Wegener besuchte die Schule am Köllnischen Gymnasium in der Wallstraße in Berlin (eine Tatsache, die auf einer Gedenktafel an diesem geschützten Gebäude, heute eine Musikschule, festgehalten ist) und schloss als Klassenbester ab. Danach studierte er Physik, Meteorologie und Astronomie in Berlin, Heidelberg und Innsbruck. Von 1902 bis 1903 war er während seines Studiums Assistent am astronomischen Observatorium Urania. Er promovierte 1905 in Astronomie mit einer Dissertation bei Julius Bauschinger an der Friedrich-Wilhelms-Universität (heute Humboldt-Universität) zu Berlin. Wegener hatte immer ein starkes Interesse an den sich entwickelnden Gebieten der Meteorologie und Klimatologie und sein Studium danach konzentrierte sich auf diese Disziplinen.
1905 wurde Wegener Assistent am Aeronautischen Observatorium Lindenberg bei Beeskow. Dort arbeitete er mit seinem zwei Jahre älteren Bruder Kurt zusammen, der ebenfalls Wissenschaftler mit Interesse an Meteorologie und Polarforschung war. Die beiden waren Pioniere bei der Verwendung von Wetterballons zur Verfolgung von Luftmassen. Bei einer Ballonbesteigung, die zur Durchführung meteorologischer Untersuchungen und zur Erprobung einer Himmelsnavigationsmethode unter Verwendung eines bestimmten Quadrantentyps („Libellenquadrant“) durchgeführt wurde, stellten die Gebrüder Wegener einen neuen Rekord für einen kontinuierlichen Ballonflug auf und blieben vom 5. bis 7. April 1906 52,5 Stunden in der Luft.
Erste Grönland-Expedition und Jahre in Marburg
Im selben Jahr 1906 nahm Wegener an der ersten seiner vier Grönland-Expeditionen teil und betrachtete diese Erfahrung später als entscheidenden Wendepunkt in seinem Leben. Die Dänemark-Expedition wurde vom Dänen Ludvig Mylius-Erichsen geleitet und mit der Erforschung des letzten unbekannten Teils der Nordostküste Grönlands beauftragt. Während der Expedition baute Wegener die erste Wetterstation in Grönland in der Nähe von Danmarkshavn, wo er Drachen und angebundene Ballons startete, um meteorologische Messungen in einer arktischen Klimazone durchzuführen. Hier machte Wegener auch seine erste Bekanntschaft mit dem Tod in einer Wildnis aus Eis, als der Expeditionsleiter und zwei seiner Kollegen auf einer Erkundungsreise mit Schlittenhunden starben.
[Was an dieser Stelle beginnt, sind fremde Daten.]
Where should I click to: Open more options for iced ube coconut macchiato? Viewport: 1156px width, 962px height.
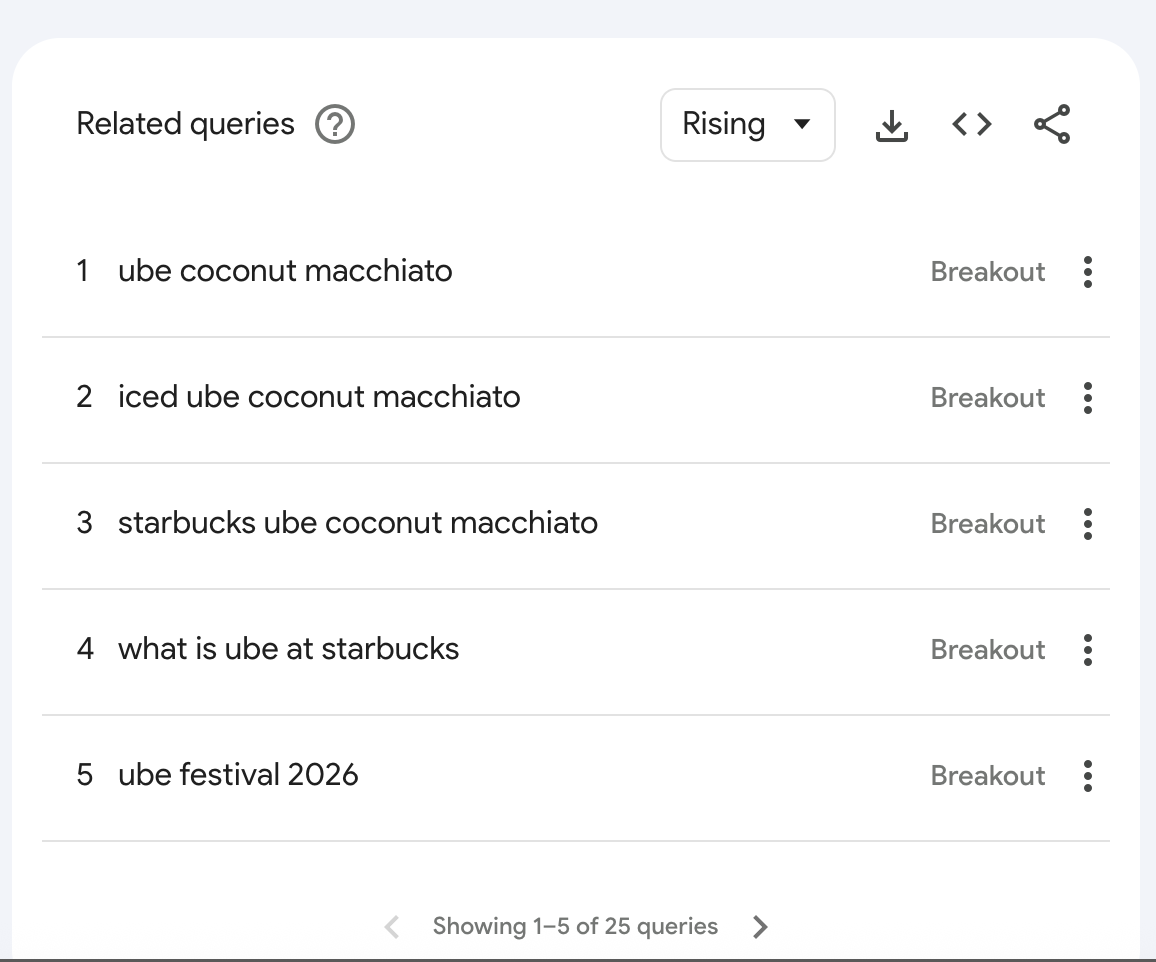click(x=1087, y=398)
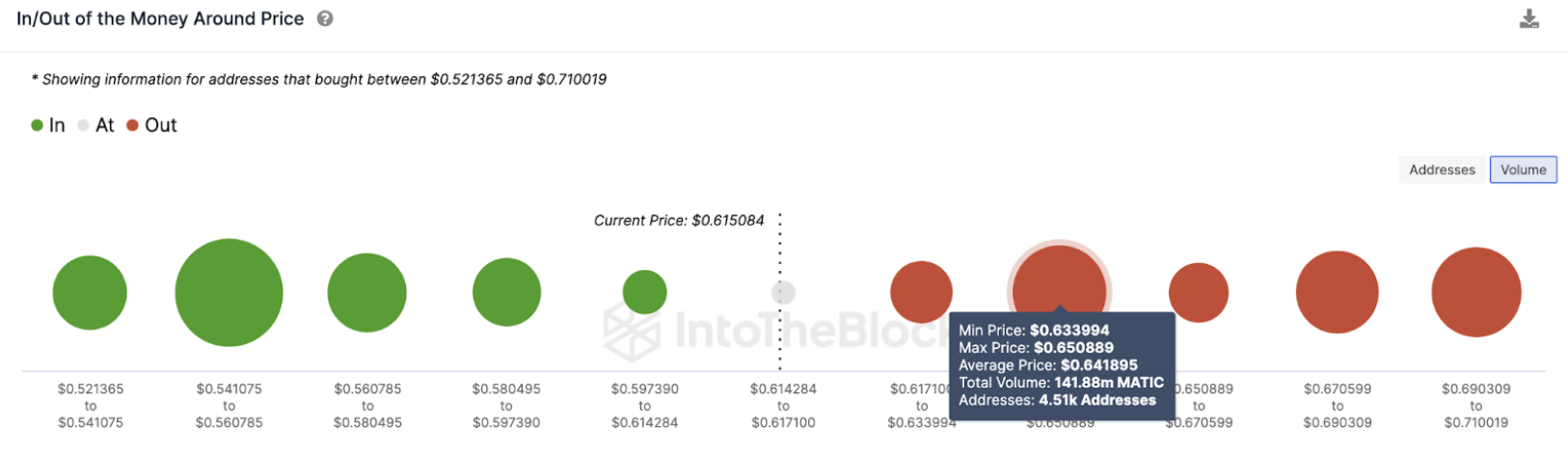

Nach seiner Rückkehr 1908 und bis zum Ersten Weltkrieg war Wegener Dozent für Meteorologie, angewandte Astronomie und kosmische Physik an der Universität Marburg. Seine Marburger Studenten und Kollegen schätzten besonders seine Fähigkeit, auch komplexe Themen und aktuelle Forschungsergebnisse klar und verständlich zu erklären, ohne dabei auf Präzision zu verzichten. Seine Vorlesungen bildeten die Grundlage für ein 1909/1910 erstmals verfasstes Standardlehrbuch der Meteorologie: Thermodynamik der Atmosphäre, in das er viele Ergebnisse der Grönland-Expedition einfloss.
Am 6. Januar 1912 veröffentlichte er seine ersten Gedanken zur Kontinentalverschiebung in einem Vortrag auf einer Tagung der Geologischen Vereinigung im Senckenberg Museum in Frankfurt am Main und in drei Artikeln in der Zeitschrift Petermanns Geographische Mitteilungen.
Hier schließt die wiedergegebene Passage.